- Tasks to complete:
A. Duplicate the part of the tramping trip report that opens with the words containing "Time at home" and closes with "the lightest option.".
B. Summarize the tramping trip report in two sentences.

- Source passage:
==*==

Photos by Ian Harrison and words by Emily Shrosbree from the Wellington Tramping and Mountaineering Club.
The idea was for a wilderness journey from one watershed to another, following the Roaring Lion river all the way to its headwaters and climbing up and out to Lake Aorere. From there the plan was to drop down into the Spey River for a short while, then up Takahe Stream and along the Gouland Range to join up with the Heaphy Track at Perry Saddle after twelve days of adventure. We calculated we’d need to cover around 8km per day, and allowed for a couple of rest days in our food allocations.
We’d gathered a few reports from various trips spanning decades which gave us a bit of a feel for the terrain and part of our route, although none which had covered exactly the same route as we were intending. Some of these reports made great reading, with many of the trips focussed around searching for signs of kakapo in the area after the discovery of booming sites (later concluded to be caused by lightning strikes rather than the loveable goofy bird).
Time at home after the Kaikoura earthquake helped with our dehy-prep productivity and planning sessions. I had fun weighing out all my gear, spread-sheeting it to oblivion and then seeing how many grams I could squeeze out by substituting items and shaving anything unnecessary out – as a team we swapped tips about how to keep the weight down, trading weights of communal items to ensure we were only carrying the lightest option.
This was to be my first long trip, and first to a wilderness area. When Debbie first approached me to ask whether I would be interested in being one of the team I immediately committed – this was an unmissable opportunity to tramp somewhere I might never even have thought of, with a team of awesome people. We were honoured to receive some funding from the Simon Bell Memorial Scholarship to make the trip possible with a helicopter ride into Roaring Lion hut which would be the start of our journey.
Day 1
Megan, Ian and I flew from Wellington to Nelson. Obligatory pack-weighing – all coming in around 20-25kg. We carried pretty much no water as we figured we’d be spending the first few days next to the river – handy when packs were already very heavy. Walking poles were essential for the extra balance.
We convened at Nelson airport. Somehow we crammed four packs into Debbie’s car, and made a beeline for the nearest bakery for our last taste of non-dehy calories before heading for the helicopter.

==*==

- Given information:
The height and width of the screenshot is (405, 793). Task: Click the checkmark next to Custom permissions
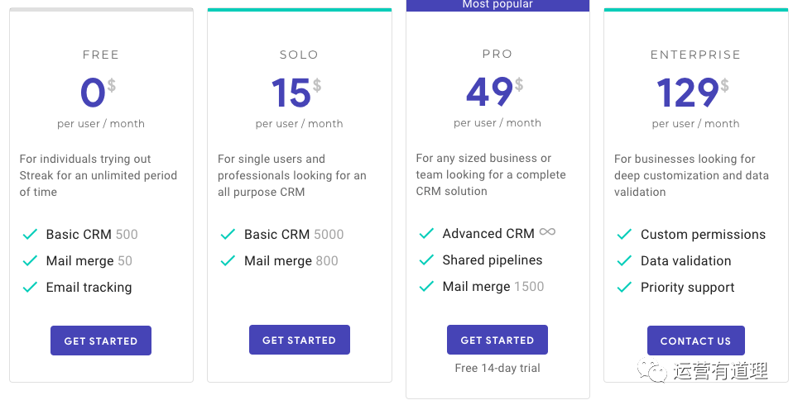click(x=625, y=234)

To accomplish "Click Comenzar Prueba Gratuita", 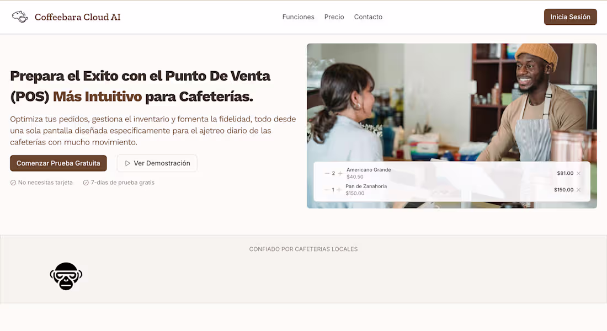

==*==

- Task-by-task answers:
A.
Time at home after the Kaikoura earthquake helped with our dehy-prep productivity and planning sessions. I had fun weighing out all my gear, spread-sheeting it to oblivion and then seeing how many grams I could squeeze out by substituting items and shaving anything unnecessary out – as a team we swapped tips about how to keep the weight down, trading weights of communal items to ensure we were only carrying the lightest option.

B. A group of trampers planned a twelve-day wilderness journey following the Roaring Lion river to its headwaters, climbing out to Lake Aorere, and continuing by way of the Spey River, Takahe Stream and the Gouland Range to join the Heaphy Track at Perry Saddle. After studying older trip reports, trimming the weight of their gear, and receiving Simon Bell Memorial Scholarship funding for a helicopter ride to Roaring Lion hut, the team met in Nelson on the first day with packs weighing around 20 to 25kg.